On My Knees
Page 88
Sweet, however, isn’t what Jackson wants or what I need, and I am breathing hard when he puts his hand on my shoulder and urges me down until I am on my knees in front of him.
I know what he wants—hell, I know what I want. My wrists are still bound, but my fingers are free, and I manage to unbutton the top, then tug down the zipper on his jeans. I free his cock, hard and thick like velvet-encased steel, then use my tongue to tease up the length of him, all the way to the tip and the salty drop of pre-cum. My cunt clenches as I taste him, and my nipples—already tight with need—are almost begging for attention.
“Go on, baby.” His voice is raw, and I know that he needs this as much as I do. He needs it hot. Wild. But most of all, he needs us. “Suck my cock.”
The command, spoken with such precision and force, seems to ricochet through me, all the more powerful because those were the same words that Jackson said to me on his lot in the Palisades the day he told me that I couldn’t fight my nightmares unless I gave up control and submitted.
And that is exactly what I’m doing now.
I take him in, just a little at first. Teasing and tasting. Sliding my tongue along its length. Teasing the tip, then drawing him in. Playing and sucking and finding a rhythm that has his hands fisting in my hair and rough noises of pleasure escaping his throat. And though this started with the illusion that I have some control over this moment, that is all that it is—an illusion. Because soon enough, he has me at his mercy, and instead of me teasing him, he is fucking my mouth. Going deeper and harder until I have to concentrate to breathe. To take him in. Because I cannot move back or adjust, I can only submit to him and to this supremely intimate moment.

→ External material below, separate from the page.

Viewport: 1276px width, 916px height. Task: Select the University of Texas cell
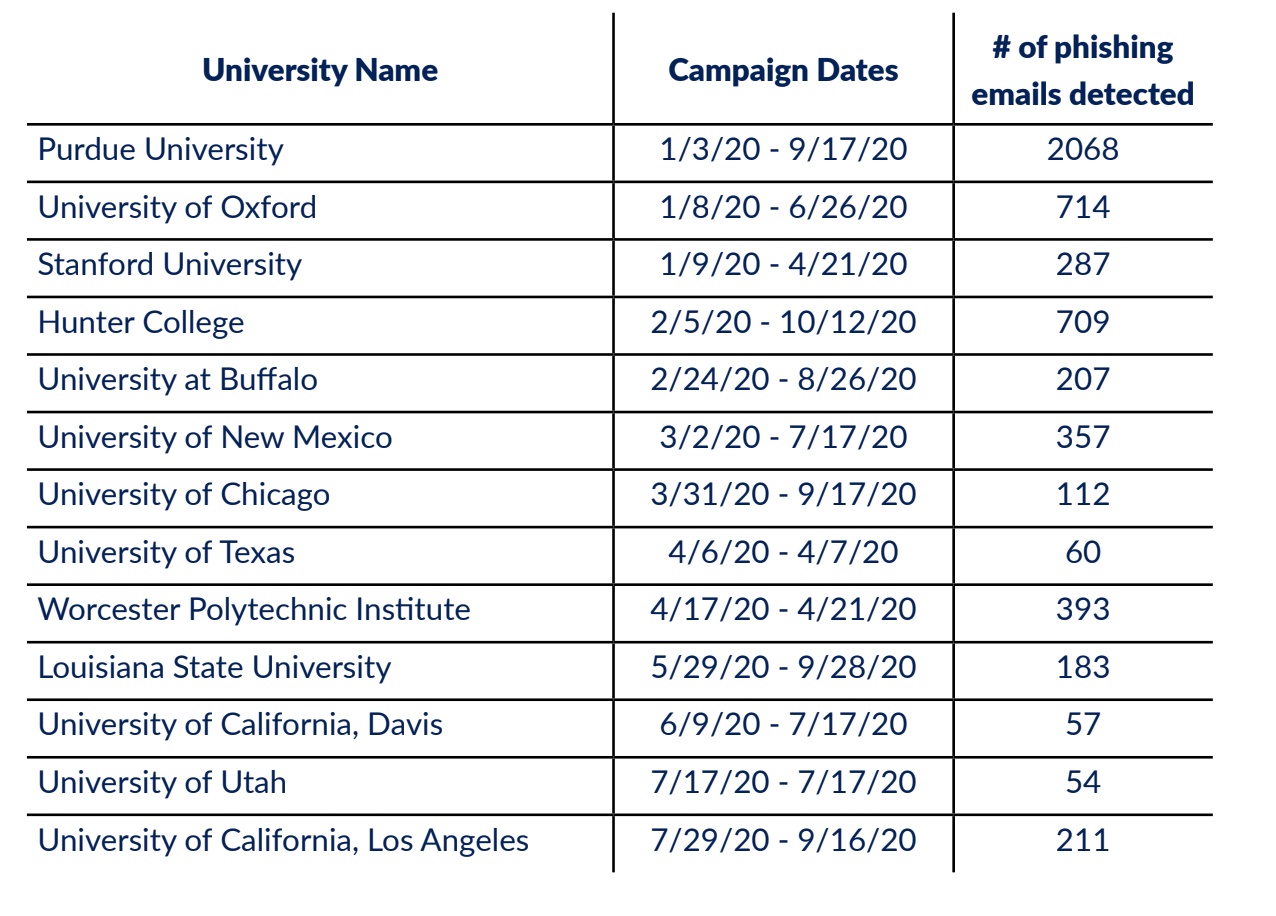point(166,553)
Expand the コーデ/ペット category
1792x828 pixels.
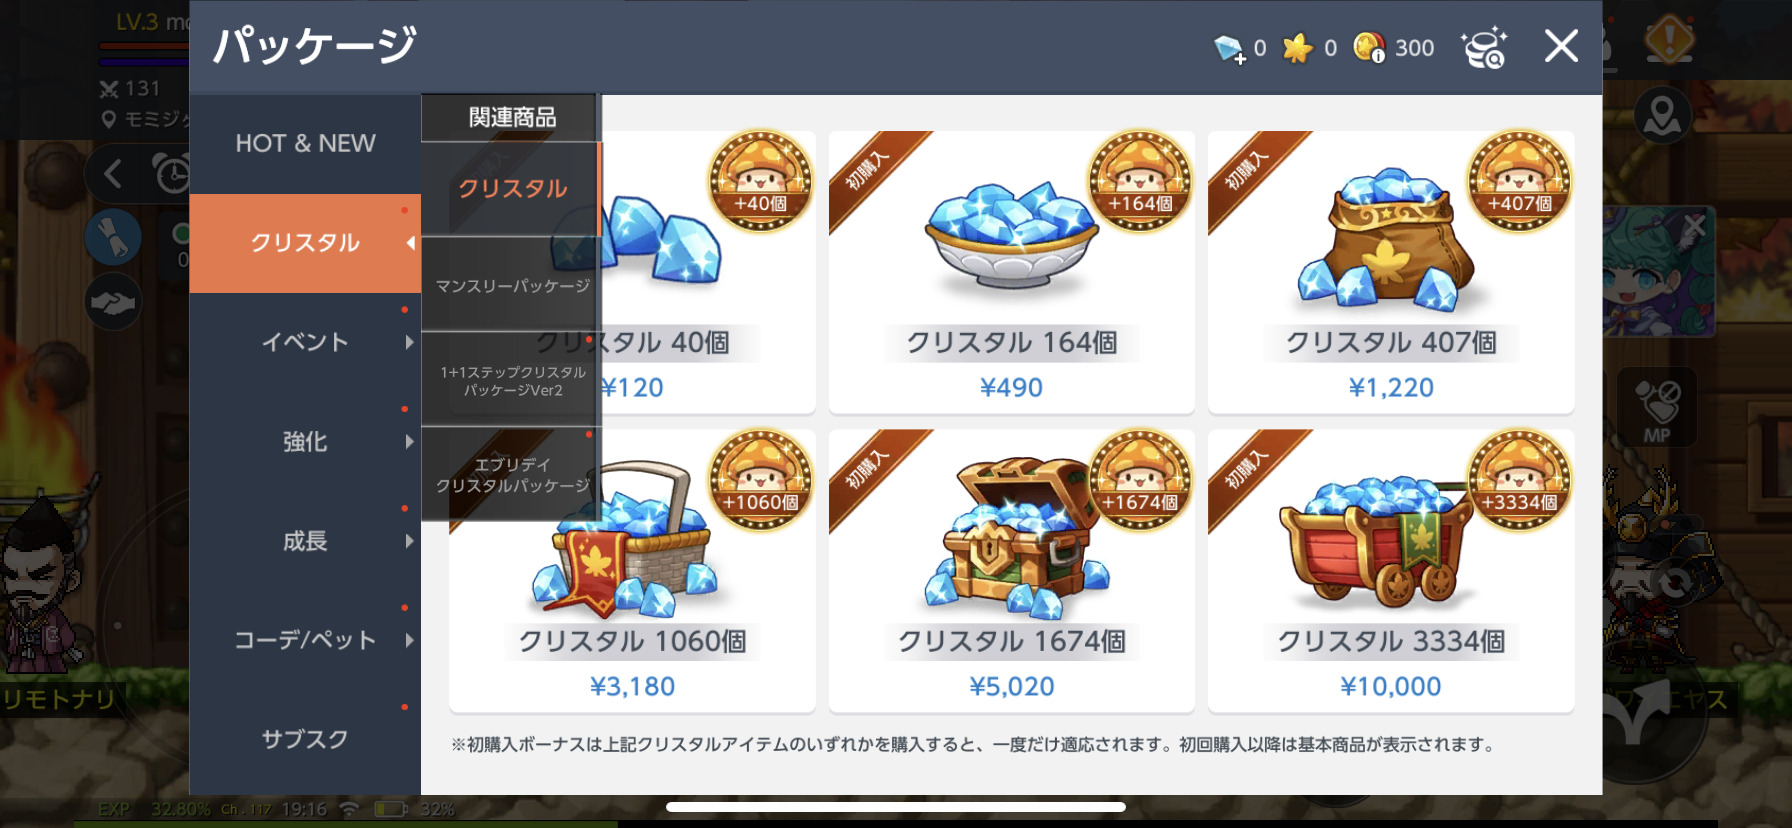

I’ve never really loved giving head, but this is different. Hotter. Wilder. I’m subjugating myself for his pleasure, and that is strangely powerful, and supremely arousing. I’m so desperate for him. But not to fuck—not yet. Instead, I want him to take this all the way. I want to feel him explode. To have him lose his grip completely.
I want that bite of pain when the fingers he has twined in my hair tighten. When he loses all reason and simply lets go.
Most of all, I want to know that I am the one who caused that.
I can tell that he is close—his body is tight and stiff, his cock throbbing with the need for release. And though I have very little use of my hands, I manage to squeeze his balls, and am rewarded when that added touch sends him tumbling over. He explodes in my mouth, clutching my hair tight. And as he does, hot threads of pleasure shoot through me to pool between my legs, bringing me that much closer to my own release.
I manage to swallow, and when he pulls out, both of us breathing hard and satisfied, I cannot deny that despite my submission—despite being held in place and fucked hard—I am absolutely light-headed from the power of this moment.
“Christ, sweetheart. I think you just about destroyed me.”
My body tingles with the praise. “In a good way, I hope.”
“In the absolute best way.” He scoops me up and holds me close to his chest as he bends to kiss me. When he straightens, I hold my still-bound hands up, then lift my brows in question.
“Oh, no,” he says. “Not even close.”
And the words, said with such potent ardor, send a fresh shiver of anticipation coursing through me.
He carries me to the bedroom and puts me gently on my feet in front of the mattress. “On your knees.” He gives the order as he peels me the rest of the way out of my destroyed dress. “Facedown. Elbows on the bed. And, baby,” he adds as he tosses my bra toward a nearby chair, “I want to see your ass up high.”
I am now clothed only in my thong, the vibrator necklace that I have worn daily as ordered, and my shoes—black slides with three-inch heels. I do as he says, and as I climb onto the mattress, I catch a glimpse of myself in the mirror over the dresser. My skin glows, and my eyes sparkle. I look radiant with pleasure, and when I meet Jackson’s eyes in the reflection, his stern, commanding countenance breaks for just a moment to reveal a small smile of approval.
“You were made for this,” he says. “For me.”
He nods toward the bed as he steps toward me, and I look away, positioning myself as he asked. He steps behind me, then strokes his palm lightly down the line of my spine before cupping the globe of my ass.
“You are mine, Sylvia. From the first moment I saw you in Atlanta, I knew that there was no other woman for me. Not before, and not ever again. You are the light that fills my days and illuminates my nights.” I close my eyes, lost in both the meaning of his words and the passion with which he speaks them. “You are the rhythm of my heart.”